New York-based pop trio Thirdstory, who fused their beautiful harmonies and broke the internet with their otherworldly covers of pop songs posted on YouTube, are on their first headlining tour, which brings them to Nashville’s Mercy Lounge on September 8th.
Their all-too-short three-song debut EP, Searching, released this Spring, was a preview for their forthcoming LP, due in 2017 via Verve Records/Universal, produced by Malay Ho, who has worked with Frank Ocean, Zayn Malik, and Alessia Cara.
It all began with a chance meeting between members Elliot Skinner and Richard Saunders at a songwriters’ night in New York City. “We’d never actually met, but knew of each other. Richard and I started singing together, and decided we should try to add a third part to our harmony. Richard and Ben [Lusher] knew each other from high school, and we all got together in the same room,” recalls Skinner. “It turned into writing together, experimenting with different styles and arrangements. We decided to cover songs and post them on YouTube.”
That decision has garnered the band a massive online following, and was the pathway to unique and creative interaction with their fanbase. “A huge part of this generation is focused on doing things online, people are on their phones and on their computers—it’s the new way people are consuming music,” Skinner explains. “They go on Facebook and see ads and see what their friends ‘like’, they go on Instagram and see pictures posted by artists they look up to.
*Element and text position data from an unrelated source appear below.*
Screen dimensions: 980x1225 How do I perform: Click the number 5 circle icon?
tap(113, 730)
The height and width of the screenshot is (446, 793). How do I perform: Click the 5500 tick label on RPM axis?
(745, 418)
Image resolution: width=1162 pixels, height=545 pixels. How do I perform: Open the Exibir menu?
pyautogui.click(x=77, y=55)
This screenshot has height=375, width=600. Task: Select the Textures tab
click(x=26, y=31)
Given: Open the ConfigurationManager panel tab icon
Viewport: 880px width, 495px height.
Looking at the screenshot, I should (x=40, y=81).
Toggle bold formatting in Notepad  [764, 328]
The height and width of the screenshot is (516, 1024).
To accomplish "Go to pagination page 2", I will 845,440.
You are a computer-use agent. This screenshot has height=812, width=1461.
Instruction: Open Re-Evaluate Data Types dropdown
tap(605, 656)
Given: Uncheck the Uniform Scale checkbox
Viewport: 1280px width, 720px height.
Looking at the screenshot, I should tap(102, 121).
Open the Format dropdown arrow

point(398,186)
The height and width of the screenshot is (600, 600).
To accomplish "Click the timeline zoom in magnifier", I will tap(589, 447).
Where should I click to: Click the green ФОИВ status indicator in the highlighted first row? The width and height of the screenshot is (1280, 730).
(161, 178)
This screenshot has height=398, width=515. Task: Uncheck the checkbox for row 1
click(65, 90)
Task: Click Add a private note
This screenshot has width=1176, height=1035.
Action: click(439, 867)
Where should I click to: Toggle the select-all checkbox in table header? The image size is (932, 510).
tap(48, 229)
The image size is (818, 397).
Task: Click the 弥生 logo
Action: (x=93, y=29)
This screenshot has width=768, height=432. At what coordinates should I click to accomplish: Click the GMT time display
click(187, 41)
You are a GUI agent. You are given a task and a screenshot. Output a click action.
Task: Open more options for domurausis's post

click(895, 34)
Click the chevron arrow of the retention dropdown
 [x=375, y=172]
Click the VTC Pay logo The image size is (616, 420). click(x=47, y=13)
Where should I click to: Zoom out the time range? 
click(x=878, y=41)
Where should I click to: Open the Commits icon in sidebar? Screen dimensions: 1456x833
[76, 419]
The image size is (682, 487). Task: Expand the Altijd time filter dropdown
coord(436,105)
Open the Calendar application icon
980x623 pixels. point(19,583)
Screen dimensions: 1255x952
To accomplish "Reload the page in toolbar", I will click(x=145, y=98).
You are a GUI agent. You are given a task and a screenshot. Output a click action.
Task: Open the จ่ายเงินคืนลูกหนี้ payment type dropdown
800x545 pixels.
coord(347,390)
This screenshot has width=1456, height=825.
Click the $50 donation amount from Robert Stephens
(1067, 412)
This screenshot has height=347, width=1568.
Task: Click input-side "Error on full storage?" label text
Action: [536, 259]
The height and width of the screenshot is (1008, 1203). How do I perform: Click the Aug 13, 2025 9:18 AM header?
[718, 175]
We like to use social media platforms, not only to share our music, but also to share our personalities and our own interests, whether it’s fashion, art, or design. We connect better with fans that way.”
Now, Thirdstory is working to connect their YouTube cover fans with their original music, which encompasses elements ranging from hip hop beats, soul-inspired vocals, to folk guitar riffs. Their hard work is paying off—the band recently performed in London for the very first time and sold out the show. “The energy was unbelievable. They knew all the words,” exclaims Skinner. “We put our hearts and souls into this music and they were singing it back to us. It was amazing.”